As the race for the US presidency between Hillary Clinton and Donald Trump narrows, several social media sites are urging voters who support third party candidates in crucial battleground states to swap their vote across states.

Apps like #NeverTrump to TrumpTraders.org and MakeMineCount.org are working full swing to prevent Republican presidential candidate Donald Trump from entering the White House, Reuters reported. Trump trading is based on the "honour system" where voters express their political preference publicly. 

Some people find trading partners the old-fashioned way through word-of-mouth.

John Stubbs, co-founder of the site Republicans for Clinton and Trump Traders, told Reuters that while he is no fan of Democrat Hillary Clinton, but he believes Trump would be a "catastrophe" and voting for third party candidates could inevitably help Trump win. So, for him Hillary Clinton is the only viable alternative. 

"Once we all come to that realization, then you see Republicans who don't like Trump, people who support Gary Johnson, or Jill Stein, or Evan McMullin or the man on the moon, are all aligned around the exact same idea, which is that the worst case scenario for the country is Donald Trump," Stubbs said.

He claims that more than 15,000 participants have enrolled on his site where voters in the swing states can trade their third party candidate vote with a Clinton supporter from a "safe state." 

A safe state is one where voters have little chance of influencing the outcome in America's electoral college system. The battleground states are where no single party or candidate has overwhelming support include Florida, North Carolina, Ohio, Pennsylvania and Texas.

Sites like "Swing Vote Swap" are non-partisan, Reuters reported.

Bret Lehne has agreed to vote for Green Party candidate Jill Stein in New York state in exchange for his cousin's friend voting for Clinton in the key swing state of Pennsylvania.

"Our vote doesn't really matter," he said of living in Democrat-leaning New York. "So if we can use it to further some other goal to trade it to Iowa, to trade it to Florida, that would be just making our democracy go a little further in this electoral college we're stuck in."

This is not the first time that vote trading has been attempted.

In 2000, several vote trading websites emerged to try to prevent left-leaning third party candidate Ralph Nader from taking Democrat Al Gore's vote share. Gore ultimately won the national popular vote, while Republican George W Bush won many of the smaller states and Florida, which gave him the majority in the electoral college.

"If those sites had been successful in switching just 538 more people [in Florida], Al Gore would've been president. And that fact I think showed the power that these exchanges could potentially have," Stubbs told Reuters.

He cited the example of last year's Canadian election where strategic voting helped Justin Trudeau's Liberals win the elections.

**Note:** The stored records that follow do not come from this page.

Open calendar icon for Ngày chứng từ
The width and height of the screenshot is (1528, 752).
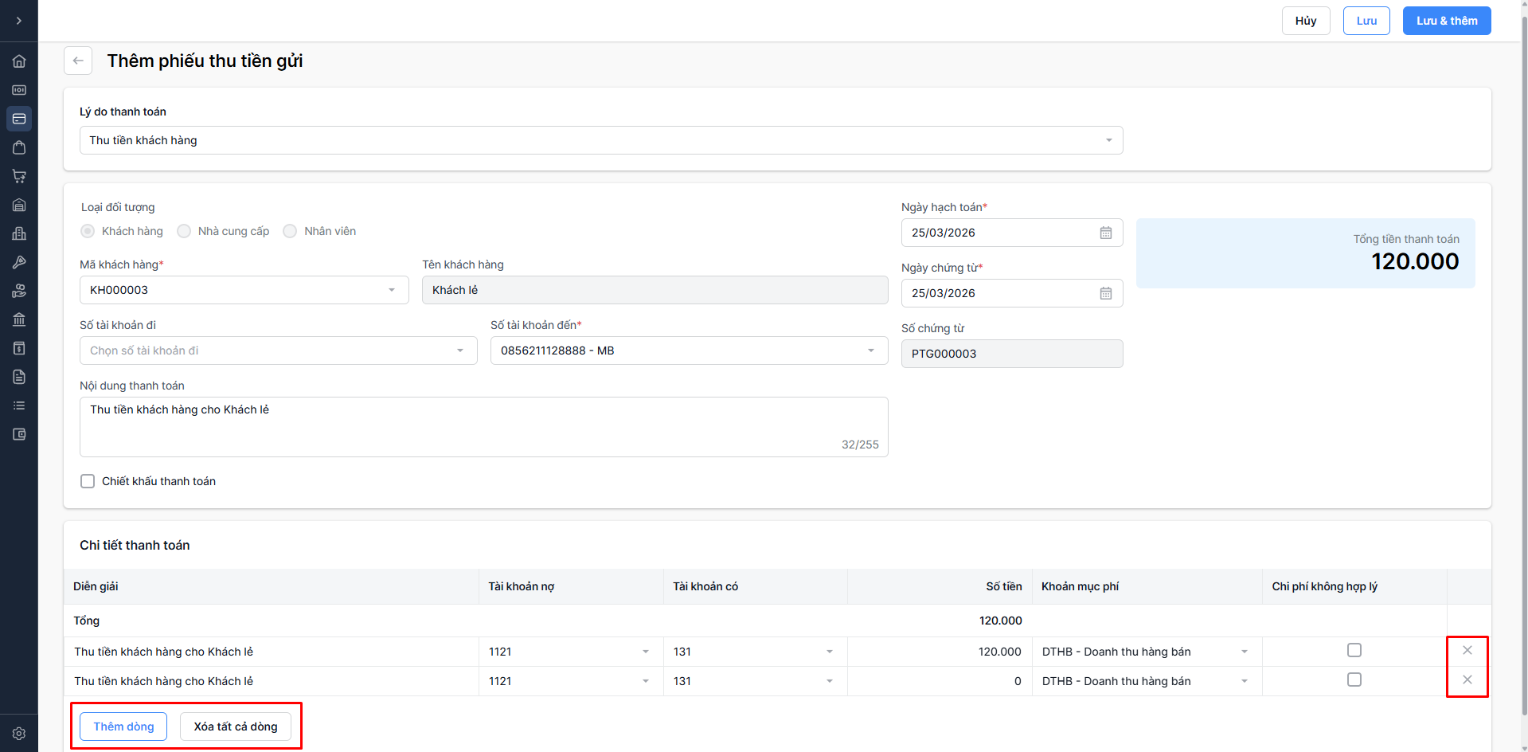click(1105, 293)
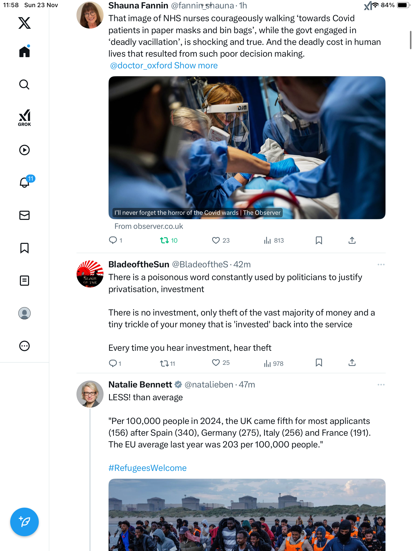Open the Search page
Viewport: 413px width, 551px height.
point(24,85)
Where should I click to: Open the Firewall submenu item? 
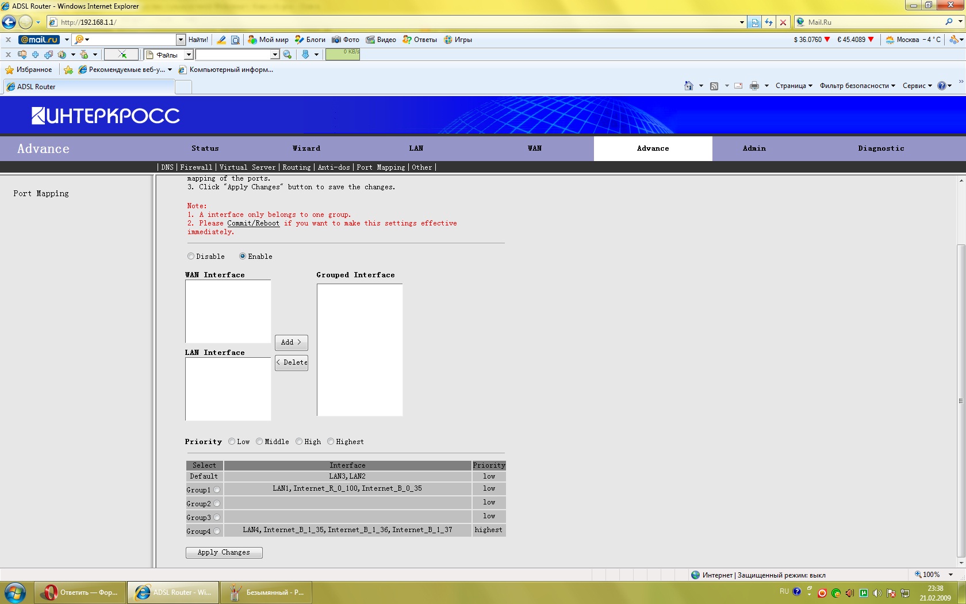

Vote trading 'undemocratic': Critics

A host of critics online have slammed the practice as "undemocratic" and say it amounts to "rigging the election."

"It sort of instinctively has a little odour about it, but it isn't a rigging of the election," said Kenneth Gross, an election law expert and partner with Skadden Arps Slate Meagher & Flom. "It's just not anything that arises to the level of a legally actionable offense, because that sort of an agreement, really an informal agreement, is not quote, 'something of value,' like giving somebody dinner."

He, however, predicts that if vote trading were to become a major force in influencing outcomes, it could prompt challenges to previous court rulings.

The one thing vote traders will have to worry about is whether their trading partner will honour their end of the bargain when they enter that voting booth. There is always the option of ballot selfies though.